_Things to do_:
[1] Decide whether each statement below agrees with the passage on the Reconstruction Treaties. Answer yes or no, quoting the exact words of the passage that settle it. (a) The Reconstruction Treaties were signed in 1866. (b) The Union army remained in Indian Territory at the start of the Civil War. (c) The Comanche had developed the political idea of forming a nation before their relocation to Indian Territory.
[2] Continue the passage on the Reconstruction Treaties, picking up after its final sentence.

= Reconstruction Treaties =

United States and Native American treaties

On the eve of the American Civil War in 1861, a significant number of Indigenous peoples of the Americas had been relocated from the Southeastern United States to Indian Territory, west of the Mississippi. The inhabitants of the eastern part of the Indian Territory, the Five Civilized Tribes, were suzerain nations with established tribal governments, well established cultures, and legal systems that allowed for slavery. Before European Contact these tribes were generally matriarchial societies, with agriculture being the primary economic pursuit. The bulk of the tribes lived in towns (some covering hundreds of acres and containing thousands of people) with planned streets, residential and public areas. The people were ruled by complex hereditary chiefdoms of varying size and complexity with high levels of military organization.

By the middle of the 19th century, the United States Government had started leasing land from the Five Civilized Tribes (ex. Choctaw and Chickasaw) in the western, more arid, part of Indian Territory. These leased lands were used to resettle several Plains Indian tribes that tended to be nomadic in nature, embracing the horse culture. At the extreme, the Comanche society was based on patrilinear and patrilocal extended family sharing a common language; they did not develop the political idea of forming a nation or tribe until their relocation to Indian Territory.

At the beginning of the Civil War, the Union army was withdrawn from Indian Territory exposing the Five Civilized Tribes to aggression from the Plains Indians. The Confederacy filled the vacuum. All of the Five Civilized Tribes as well as other surrounding tribes signed treaties with the Confederacy. As a part of reconstruction, the Southern Treaty Commission was created by Congress to write new treaties with the Tribes that sided with the Confederacy.

An important consequence of the Reconstruction Treaties, signed in 1866, was the emancipation of 7,000 black slaves and the abolition of slavery.

==Civil War==

The Choctaw Nation and Chickasaw Nation in Indian Territory strongly support the Confederacy which signed the Treaty with Choctaws and Chickasaws. The Cherokee Nation, Muscogee (Creek) Nation and Seminole Nation had troops fighting on both sides. Other tribes such as Osage, Seneca, Seneca and Shawnee of the Neosho Agency, and Quapaw Tribes also signed treaties with the Confederacy.

During the Civil War, the Union Congress passed a statute that gave the President the authority to suspend the appropriations of any tribe if the tribe is "in a state of actual hostility to the government of the United States… and, by proclamation, to declare all treaties with such tribe to be abrogated by such tribe"(25 U.S.C. Sec. 72).

==Reconstruction Era==

The term Reconstruction Era typically covers the transformation of the Southern United States in the decade after the Civil War. However, the reconstruction of the Indian Territory lasted significantly longer and fostered policy changes that impacted other tribes in the rest of the country.

_Dataset section_:

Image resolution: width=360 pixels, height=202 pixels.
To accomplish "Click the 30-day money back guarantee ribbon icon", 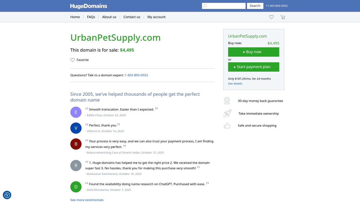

_Replies_:
[1]
(a) Yes: "An important consequence of the Reconstruction Treaties, signed in 1866"
(b) No: "At the beginning of the Civil War, the Union army was withdrawn from Indian Territory"
(c) No: "they did not develop the political idea of forming a nation or tribe until their relocation to Indian Territory"

[2]
===Southern Treaty Commission===

As a component of Reconstruction, a "grand council was called by the President of the United States, through the department of the Interior, to which a summons was issued to each of the five tribes to send representatives. This call was mandatory as far as it related to all Indian tribes which had been identified by treaty or otherwise with the late southern confederacy. Word was also given to other tribes, many of whom had reservations in Kansas." The Council of the Southern Treaty Commission, held in Fort Smith, Arkansas, was attended by hundreds of Indians representing dozens of tribes. Over the next several years the commission negotiated treaties with different tribes that resulted in additional relocations to Indian Territory and the de facto creation (initially by treaty) of an unorganized Oklahoma Territory.

In September 1865, the Southern Treaty Commission, headed by Dennis N. Cooley, Commissioner of Indian Affairs met with delegates of the Five Civilized Tribes as well as other tribes in Fort Smith. At the meeting Cooley informed the tribes that by joining the Confederacy, their previous treaties were null and void, and that new treaties would need to be negotiated. Key components of new treaties would be the abolishment of slavery, providing homes for the freedmen, and giving up part of their lands for the settlement of other American Indians.

It was stated that it was the policy of the US Government that "all nations and tribes in the Indian Territory be formed into one consolidated government after the plan proposed by the Senate of the United States, in a bill for organizing the Indian territory."

One result of the meeting was an "agreement" (not an officially ratified treaty) that served as a basis for the treaties that were signed the following year. In the agreement, the tribes agreed to "in all things recognize the government of the United States as exercising exclusive jurisdiction over them, and will not enter into any allegiance or conventional arrangement with any state, nation, power or sovereign whatsoever; that any treaty of alliance for cession of land, or any act heretofore done by them, or any of their people, by which they renounce their allegiance to the United States, is hereby revoked, cancelled, and repudiated"

The council adjourned, and was called back to order the middle of 1866.

Negotiations with the Osage Nation continued with the Canville Treaty signed a few days later.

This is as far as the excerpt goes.